**About this exercise:** The output should be every line below that includes the word "Given".
== == ==
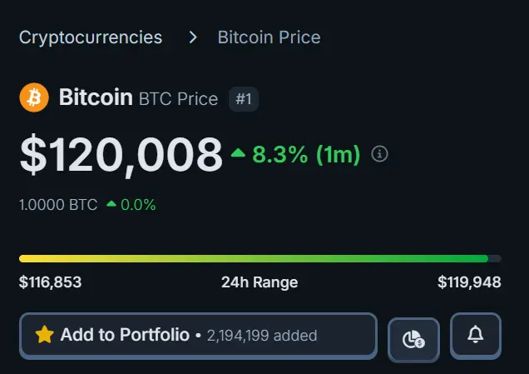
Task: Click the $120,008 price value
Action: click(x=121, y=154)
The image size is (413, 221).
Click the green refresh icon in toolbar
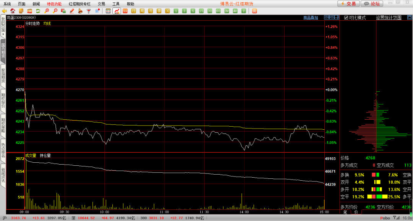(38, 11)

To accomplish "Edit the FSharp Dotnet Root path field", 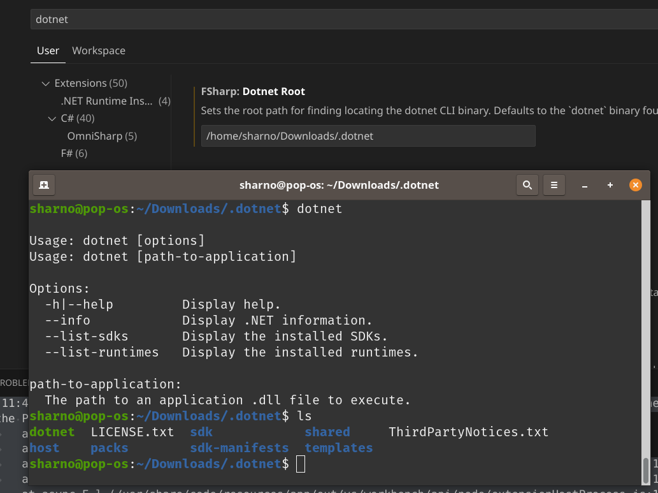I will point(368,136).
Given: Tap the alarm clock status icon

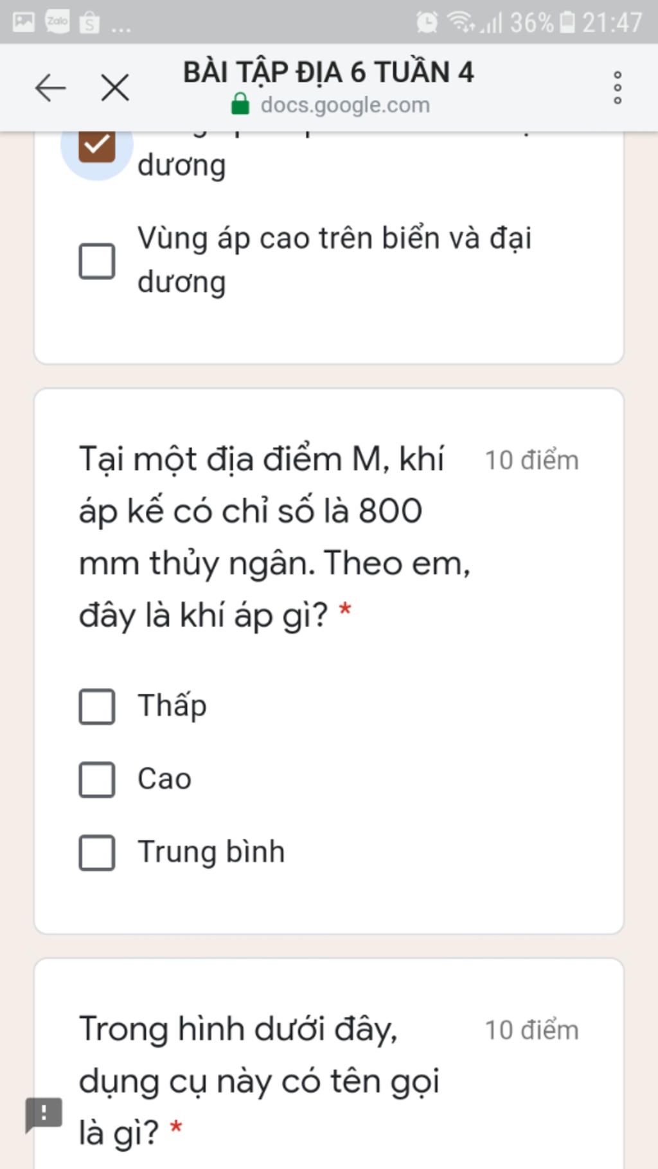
== == ==
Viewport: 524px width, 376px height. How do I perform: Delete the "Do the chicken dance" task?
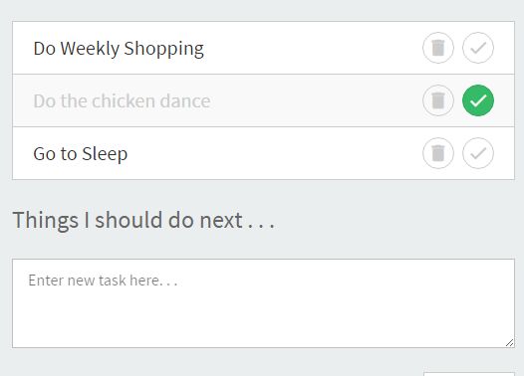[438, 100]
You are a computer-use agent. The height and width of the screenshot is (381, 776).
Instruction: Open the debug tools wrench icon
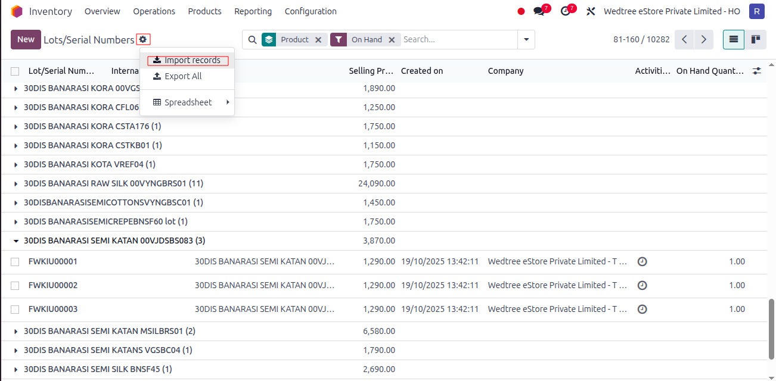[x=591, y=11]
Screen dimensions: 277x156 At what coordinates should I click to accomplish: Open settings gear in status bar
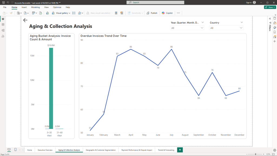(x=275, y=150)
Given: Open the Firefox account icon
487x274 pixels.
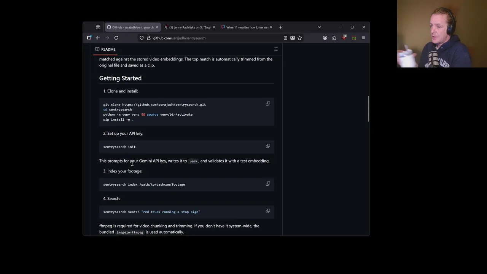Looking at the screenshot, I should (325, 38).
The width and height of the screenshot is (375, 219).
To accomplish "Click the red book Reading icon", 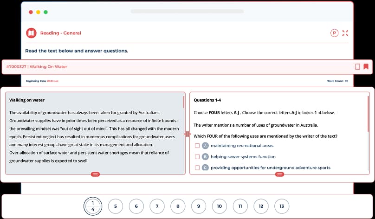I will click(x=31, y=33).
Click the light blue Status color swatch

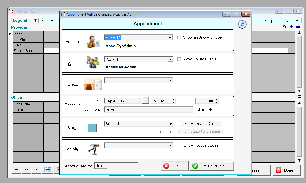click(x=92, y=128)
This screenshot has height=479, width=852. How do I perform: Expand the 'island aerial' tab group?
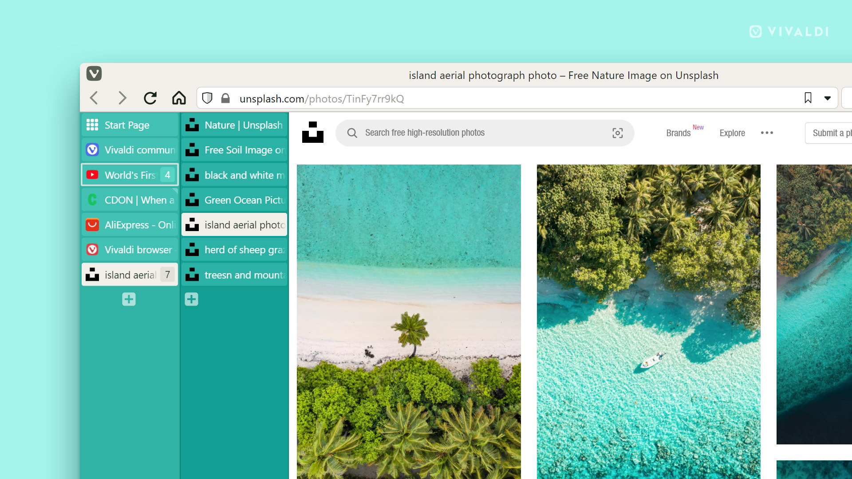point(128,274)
== == ==
**Response to the exercise:**
Given: Tap the alarm clock status icon
Given: Open the Firefox account icon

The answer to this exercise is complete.